Today the Turnbull Government has released Exposure Draft legislation to strengthen Australia’s competition law and improve the long-term welfare of consumers, businesses and the economy.
The draft legislation contains changes to the Competition and Consumer Act 2010 (the Act) as recommended by the Harper Review, and includes a significant reform to the misuse of market power provision (section 46).
The Harper Review found that Australia’s current misuse of market power law is not reliably enforceable and does not effectively target and deter anti competitive conduct. This uncertainty and inefficiency creates a barrier to the entry and expansion of new and innovative firms, delays the development of new technologies in Australia and hinders productivity growth in the long term.
The Government’s decision to adopt the Harper Review recommendation to reframe section 46 means Australia will have a commercially and legally robust law, preventing firms with substantial market power engaging in conduct that harms the competitive process.
This package contains a number of other important changes to the Act, designed to simplify the law and better deal with anti competitive conduct while supporting pro competitive behaviour, including:
- broadening the definition of ‘competition’ to include potential imports of goods and services, to fully reflect the range of competitive pressures facing Australian firms;
- confining the cartel conduct provisions to conduct affecting competition in Australia and broadening the exceptions for joint ventures and vertical trading restrictions to apply to common, pro competitive business arrangements;
- amending the National Access Regime declaration criteria, including to ensure third-party access is only mandated where it is in the public interest;
- consolidating the various authorisation processes into a single, streamlined process; and
- simplifying the Act by repealing separate, specific prohibitions on price signalling and exclusionary provisions, and introducing a prohibition against concerted practices.
The ACCC has released frameworks for guidelines on its proposed approaches to the enforcement of the amended section 46 and in relation to the prohibition against anti competitive concerted practices. The frameworks provide a summary of the proposed content of future guidelines to be released by the ACCC, which will ultimately outline the ACCC’s approach to misuse of market power and concerted practices.
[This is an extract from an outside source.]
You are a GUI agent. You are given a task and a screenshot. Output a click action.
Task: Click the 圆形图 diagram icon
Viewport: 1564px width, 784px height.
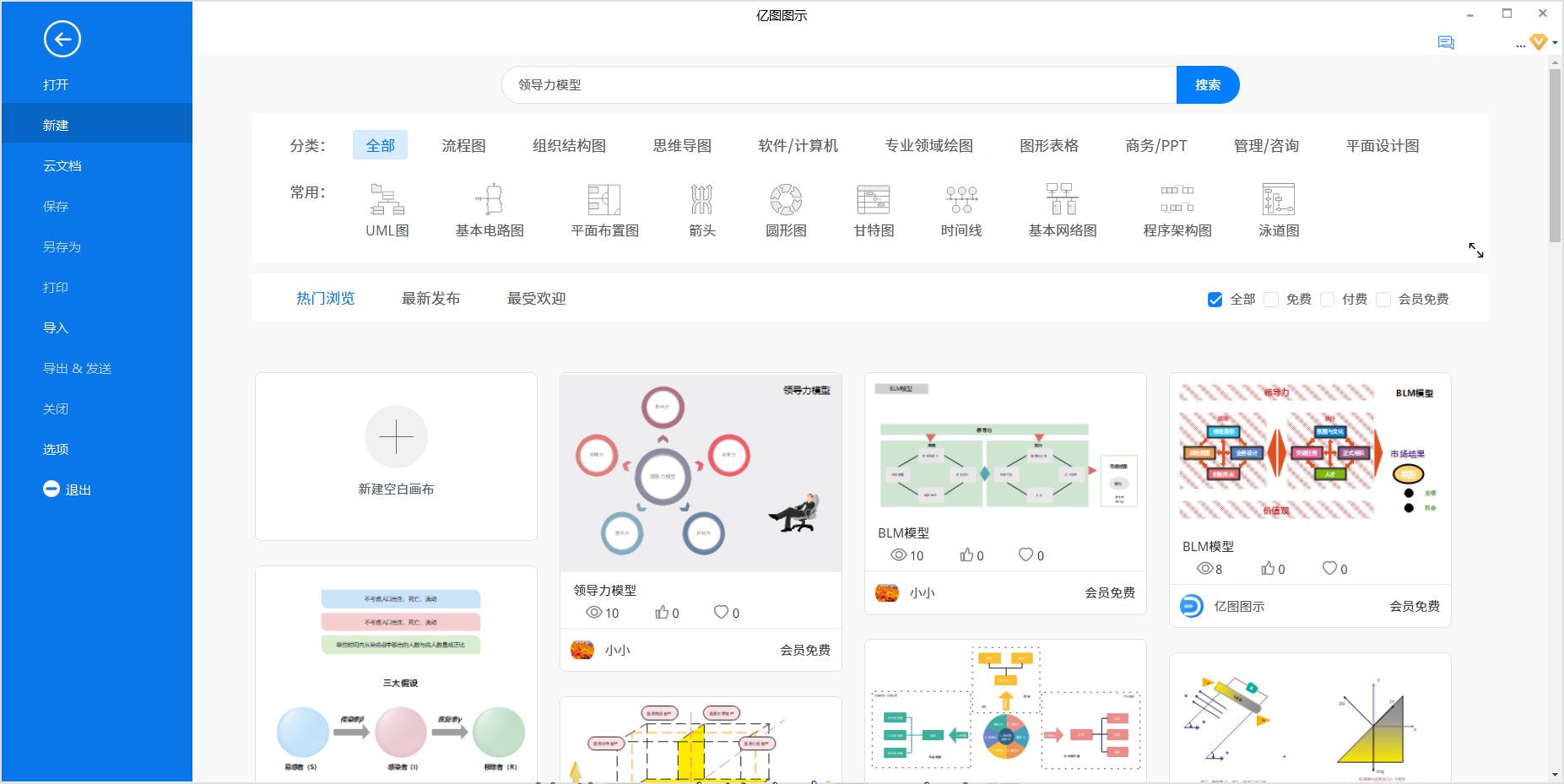[786, 200]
The frameworks will help interested parties understand the reforms and provide them with the opportunity to give the ACCC feedback that will inform and improve the guidelines.
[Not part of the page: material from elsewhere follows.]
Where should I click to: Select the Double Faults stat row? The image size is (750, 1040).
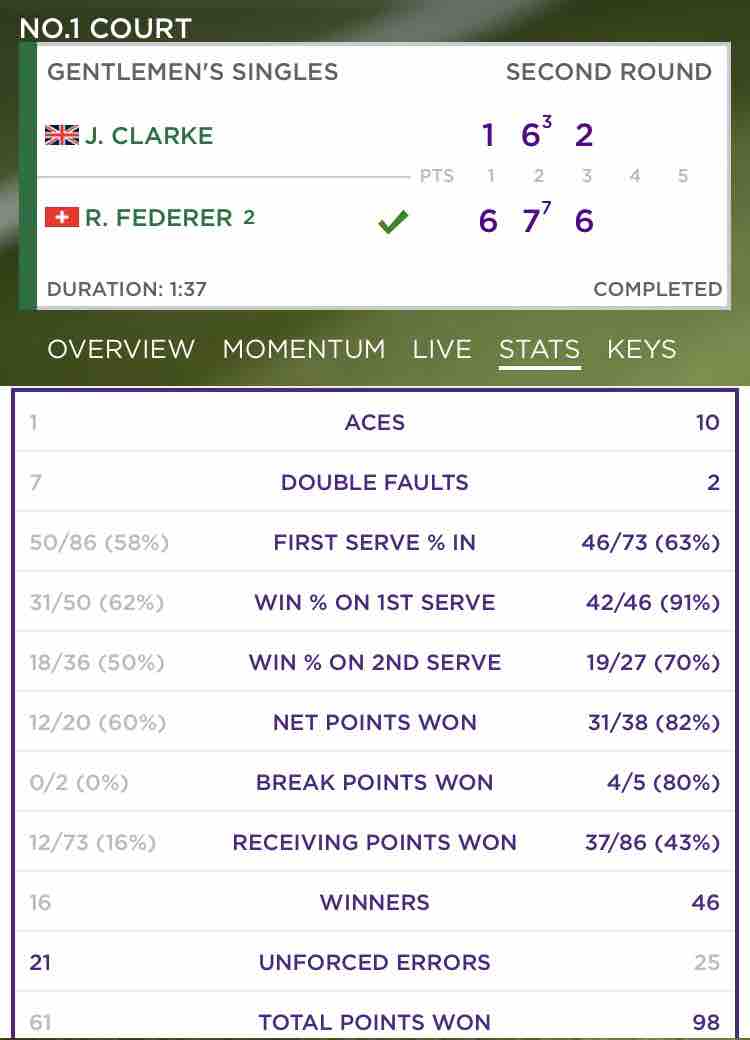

Concurrently with the release of this exposure draft, the Department of Communications and the Arts has released a discussion paper on the telecommunications specific anti competitive conduct regime in Part XIB of the Act. This allows the ongoing operation of the anti competitive conduct provisions in Part XIB to be assessed in light of the proposed amendments to section 46.
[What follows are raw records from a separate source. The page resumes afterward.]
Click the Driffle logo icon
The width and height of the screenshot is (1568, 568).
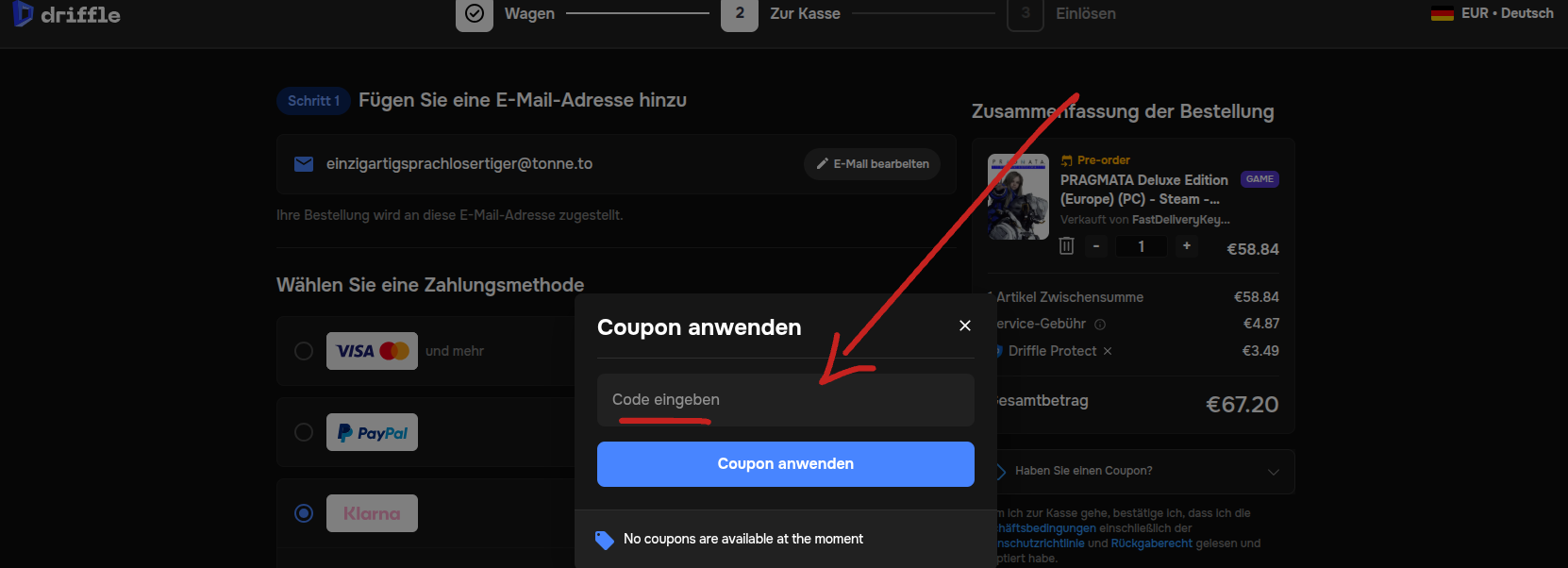[x=23, y=13]
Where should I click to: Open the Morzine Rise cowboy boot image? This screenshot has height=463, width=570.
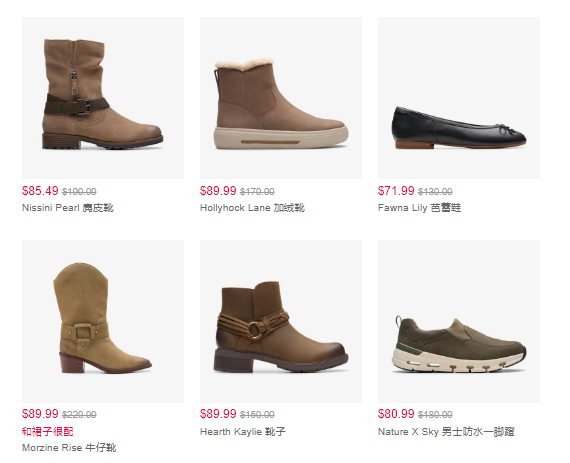(103, 321)
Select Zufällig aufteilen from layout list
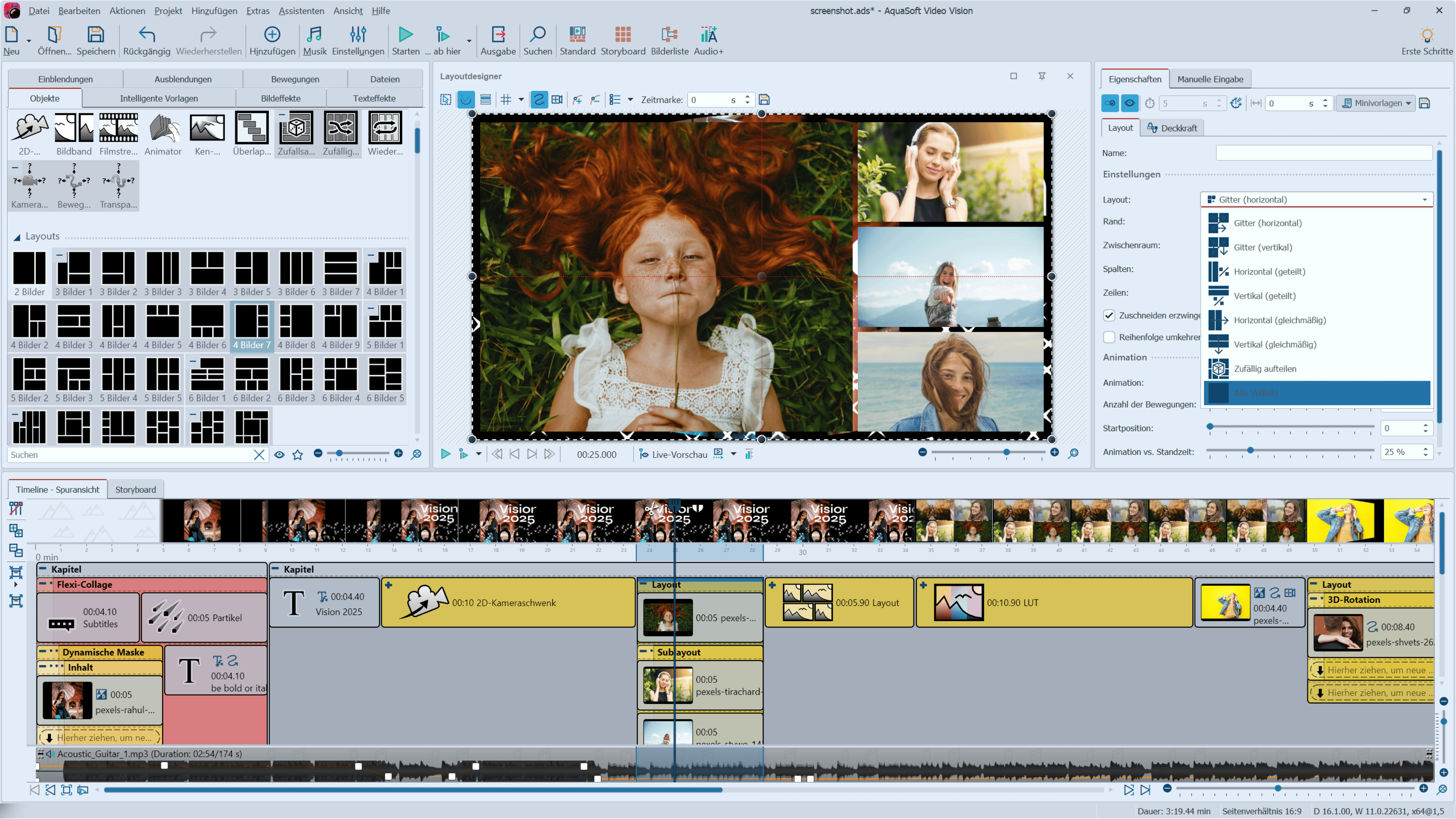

The Government is committed to ensuring Australia’s competition law provides the best foundation for an innovative, competitive and agile economy. These amendments will make markets work better for the benefit of all Australians and help to lift our long term productivity growth.
The consultation period on the Exposure Draft will run for four weeks until 30 September, and includes public consultation and consultation with the states and territories.
The Exposure Draft Bill and Explanatory Memorandum will be available on the Treasury website.